Plenge Lab
Date posted: March 9, 2017 | Author: | No Comments »

Categories: Drug Discovery Human Genetics Precision Medicine

Yesterday I participated in the National Academy workshop, “Enabling Precision Medicine: The Role of Genetics in Clinical Drug Development” (link here).  There were a number of great talks from leaders across academics, industry and government (agenda here).

I was struck, however, by a consistent theme: most think that “precision medicine” will improve delivery of approved therapies or those that are currently being developed, whether or not the therapies were developed originally with precision medicine explicitly in mind.  Many assume that the observation that ~90% medicines are effective in only 30% to 50% is the result of biological differences in people across populations (see recent Forbes blog here).  This hypothesis is very appealing, as there are many unique features to each of us.

An alternative explanation is that most medicines developed without precision medicine from the beginning only work in ~30% patients because the medicines don’t target the biological pathways that make each of us unique.

Collected data entries:
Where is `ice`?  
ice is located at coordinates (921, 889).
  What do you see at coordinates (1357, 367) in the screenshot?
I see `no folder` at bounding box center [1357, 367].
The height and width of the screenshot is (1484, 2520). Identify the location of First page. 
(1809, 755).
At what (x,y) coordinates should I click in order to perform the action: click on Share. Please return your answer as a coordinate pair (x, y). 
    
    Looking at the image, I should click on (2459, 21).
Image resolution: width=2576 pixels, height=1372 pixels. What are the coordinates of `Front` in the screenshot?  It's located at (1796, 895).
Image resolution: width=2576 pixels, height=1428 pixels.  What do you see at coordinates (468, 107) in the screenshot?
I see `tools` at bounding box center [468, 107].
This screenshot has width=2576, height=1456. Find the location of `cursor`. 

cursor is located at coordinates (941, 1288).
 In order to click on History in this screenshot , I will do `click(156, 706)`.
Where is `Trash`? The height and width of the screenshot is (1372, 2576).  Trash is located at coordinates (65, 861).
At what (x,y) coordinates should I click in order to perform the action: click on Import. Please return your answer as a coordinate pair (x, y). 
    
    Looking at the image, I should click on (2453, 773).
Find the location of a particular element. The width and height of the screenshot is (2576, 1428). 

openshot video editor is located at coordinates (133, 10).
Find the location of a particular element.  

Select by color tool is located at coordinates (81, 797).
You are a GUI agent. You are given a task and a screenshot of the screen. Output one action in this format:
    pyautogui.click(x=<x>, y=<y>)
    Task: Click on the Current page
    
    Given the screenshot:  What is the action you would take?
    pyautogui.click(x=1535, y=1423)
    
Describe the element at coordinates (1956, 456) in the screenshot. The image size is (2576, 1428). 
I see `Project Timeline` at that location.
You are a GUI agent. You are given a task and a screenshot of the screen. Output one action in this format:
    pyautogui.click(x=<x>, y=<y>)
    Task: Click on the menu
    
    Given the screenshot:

» **TASK PROMPT**:
Transcribe the part of the precision medicine post starting at "I was struck, however, by" and ending at "of us unique.". The records are separate material and are not part of the post.

» **YOUR SOLUTION**:
I was struck, however, by a consistent theme: most think that “precision medicine” will improve delivery of approved therapies or those that are currently being developed, whether or not the therapies were developed originally with precision medicine explicitly in mind.  Many assume that the observation that ~90% medicines are effective in only 30% to 50% is the result of biological differences in people across populations (see recent Forbes blog here).  This hypothesis is very appealing, as there are many unique features to each of us.

An alternative explanation is that most medicines developed without precision medicine from the beginning only work in ~30% patients because the medicines don’t target the biological pathways that make each of us unique.